Existe uma fada no canto inferior direito desta página
Neste momento, uma pequena fada está flutuando no canto inferior direito deste artigo. O nome dela é Pixie. Fale com ela e ela responde.
(Pode testar. Normalmente ela responde em dois ou três segundos.)
Essa fada não usa nenhum serviço de IA externo. O que você digita não é enviado para lugar nenhum. Uma única máquina que nós administramos recebe o texto, pensa e responde ali mesmo.
Ou seja, a conta de luz dessa fada é paga por nós.
Por que alguém teria esse trabalho todo? É disso que este artigo trata.
Começou com “e aí, ela é boa mesmo?”
Rodar uma IA dentro de um servidor administrado pela própria empresa. Isso se chama private LLM, e a gente já sabia há um tempo que essa opção existia.

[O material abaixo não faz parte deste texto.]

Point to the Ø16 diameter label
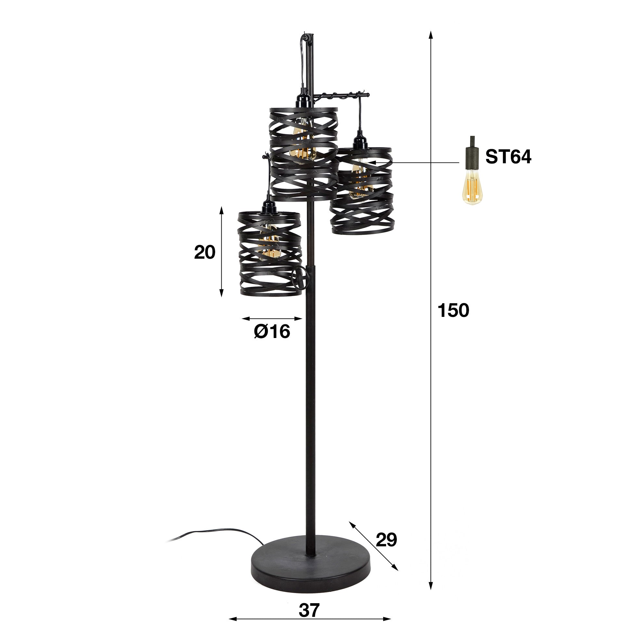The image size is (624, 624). click(x=272, y=332)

O que não dava para saber era a capacidade real. Você pode ler todos os artigos de introdução do mundo e ainda assim não conseguir julgar se aquilo aguenta trabalho de verdade. Isso só se resolve rodando.
O que nos empurrou foi o dinheiro.
Hoje, todo sistema que construímos vem acompanhado da pergunta “dá para colocar IA nisso também?”. Ficamos felizes em ouvir isso. O detalhe é que APIs de IA cobram por uso. Em projetos de cliente, esse custo fica com o cliente, então a conta é simples. Nos nossos próprios produtos, a história muda. Você constrói uma vez, mas o dinheiro continua saindo enquanto aquilo estiver rodando.

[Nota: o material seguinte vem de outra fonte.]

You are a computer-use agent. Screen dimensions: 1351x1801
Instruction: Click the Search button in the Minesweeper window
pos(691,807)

Com as assinaturas de IA para desenvolvimento é a mesma coisa. Uma licença não é nada. Multiplique pelo tamanho do time e o número deixa de ter graça.
Ficamos presos, então, em um laço. Não dá para saber se serve sem testar — mas testar, por si só, custa dinheiro.
Nesse ponto, colocar uma na nossa própria mesa começou a parecer a decisão sensata.
Resposta curta: ela faz quase tudo
Foi a maior surpresa.
Quase tudo o que um serviço de IA externo faz, um private LLM também faz.
Quando as pessoas ouvem “self-hosted”, costumam imaginar uma versão capada. Pelo menos até agora, não foi essa a nossa experiência.
- Escrever, resumir e ajustar o texto
- Traduzir
- Extrair a única coisa que interessa de uma conversa longa
- Ler fotos e capturas de tela
- Receber um PDF, Word ou Excel do jeito que está e responder sobre o conteúdo
- Responder a partir dos documentos internos da empresa, e não de conhecimento genérico
- Ser embutida como funcionalidade nos nossos próprios aplicativos e serviços
A gente imaginava algo mais próximo de “uma busca um pouco mais esperta, só com texto”. Na primeira vez em que entregamos uma imagem e ela simplesmente leu, ficamos meio sem graça.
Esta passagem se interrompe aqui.